[RECORDS SHOWN]:
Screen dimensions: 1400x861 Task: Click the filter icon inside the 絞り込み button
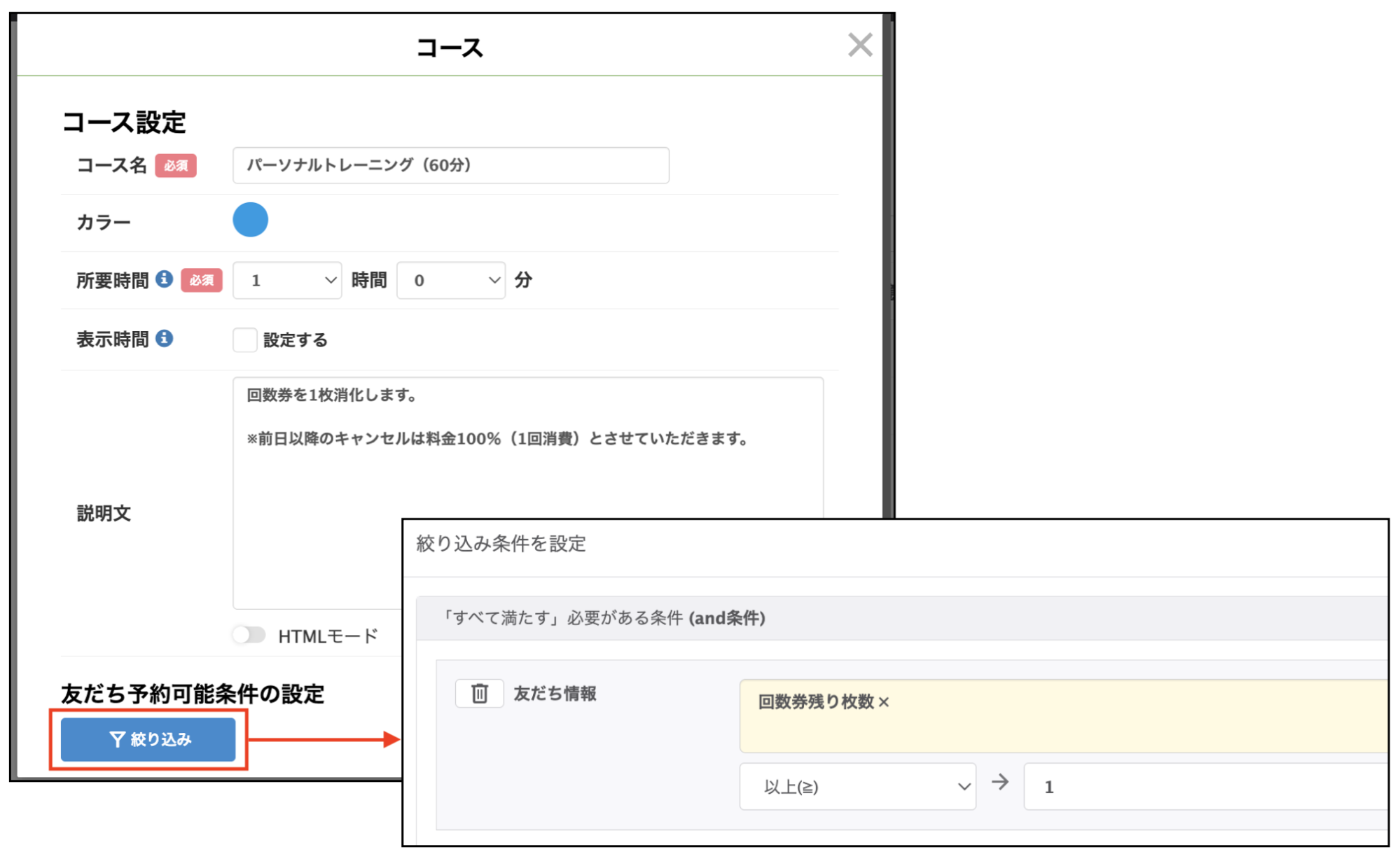point(116,739)
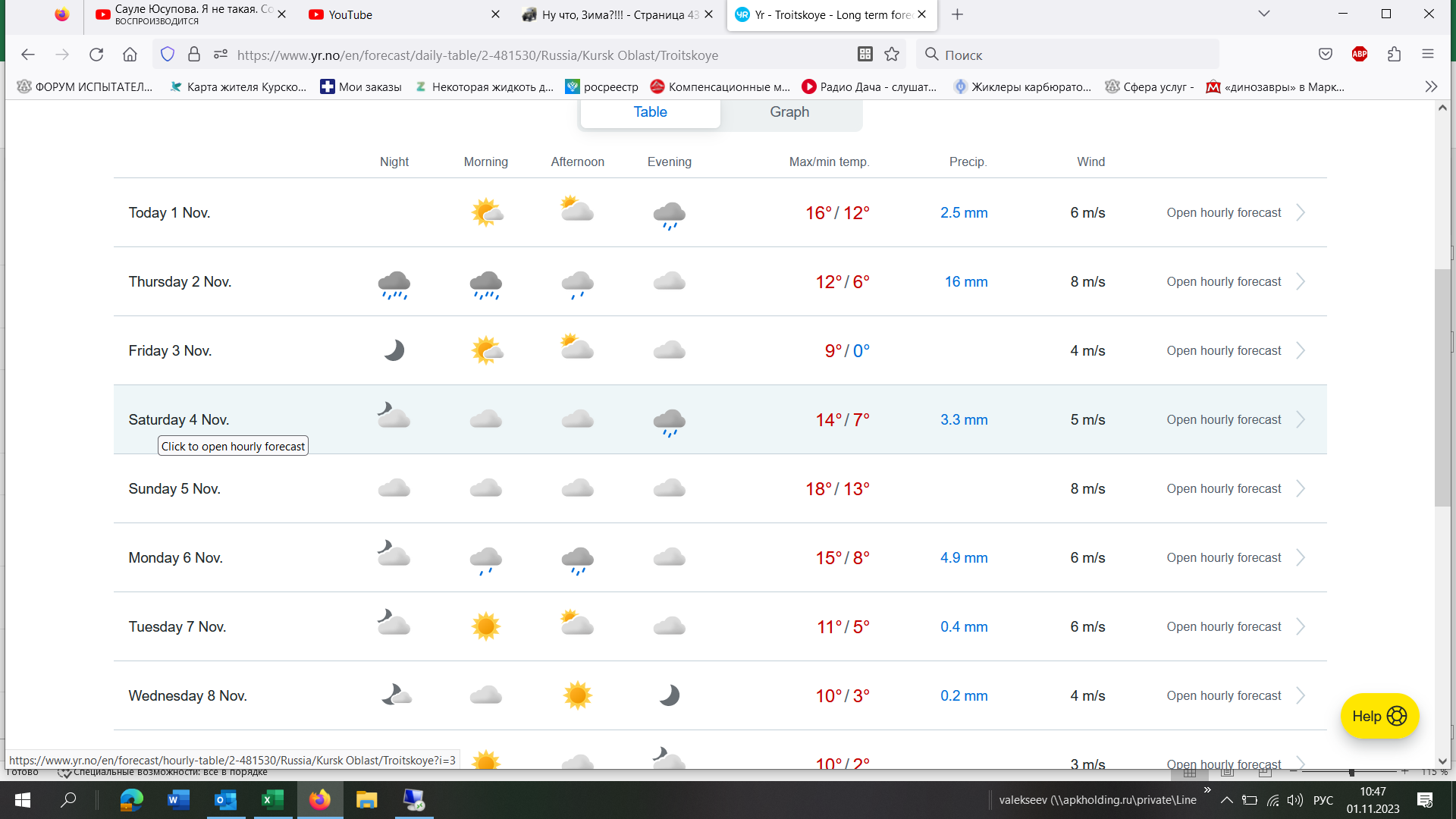
Task: Expand Thursday 2 Nov. hourly forecast chevron
Action: pos(1301,281)
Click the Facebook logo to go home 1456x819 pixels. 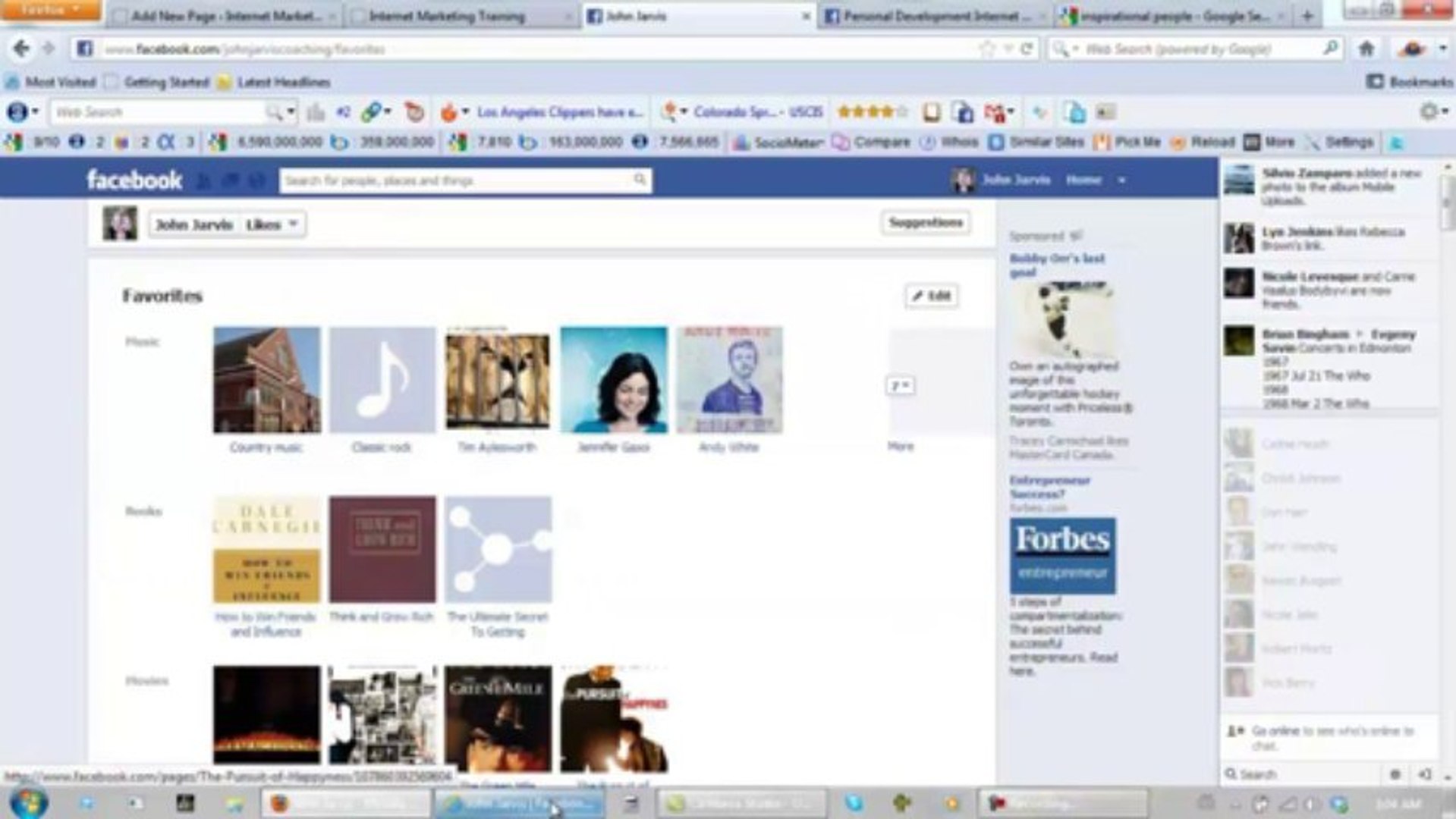pos(134,180)
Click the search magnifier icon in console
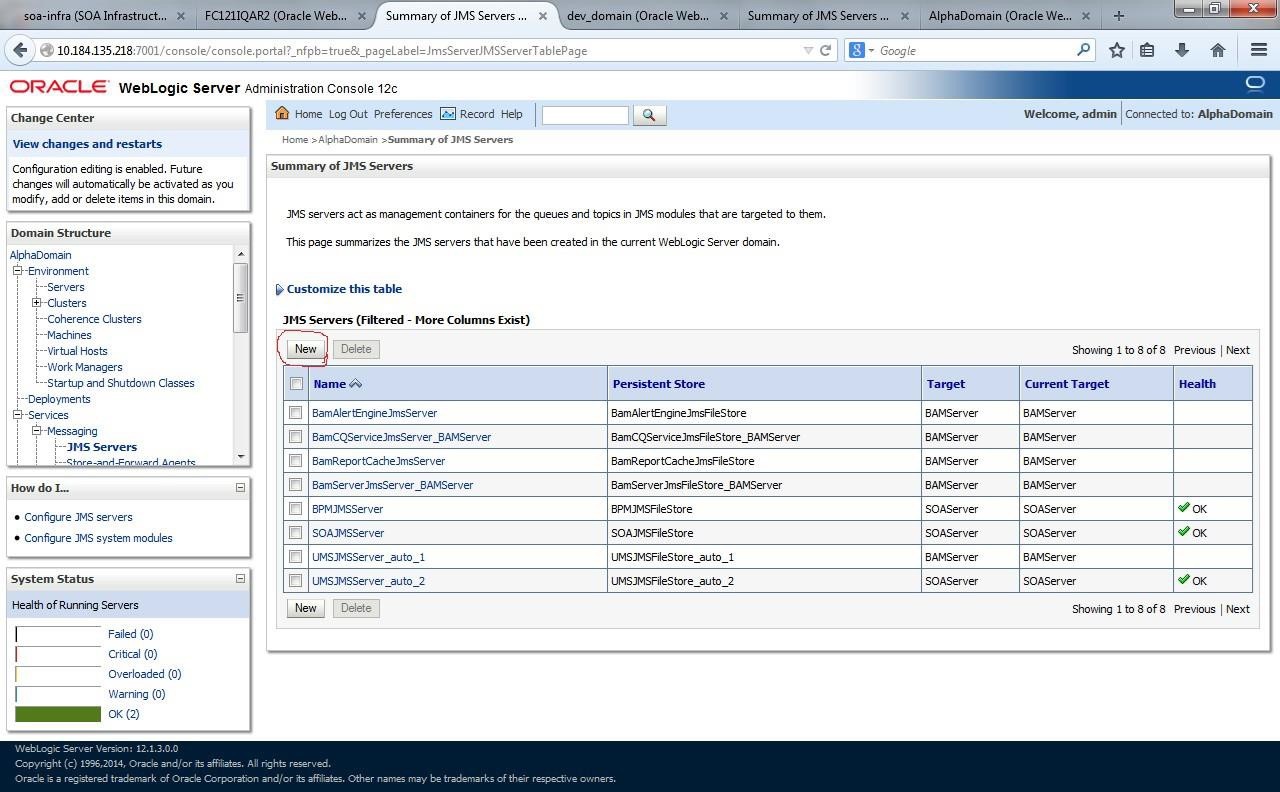 [x=649, y=115]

[WRITTEN PROBLEM]: Report every line of the listing above that contains the string "Task", matching case exactly.

[EXERCISE RESPONSE]:
Screen dimensions: 1400x861 Task: Click the filter icon inside the 絞り込み button
Task: Expand Thursday 2 Nov. hourly forecast chevron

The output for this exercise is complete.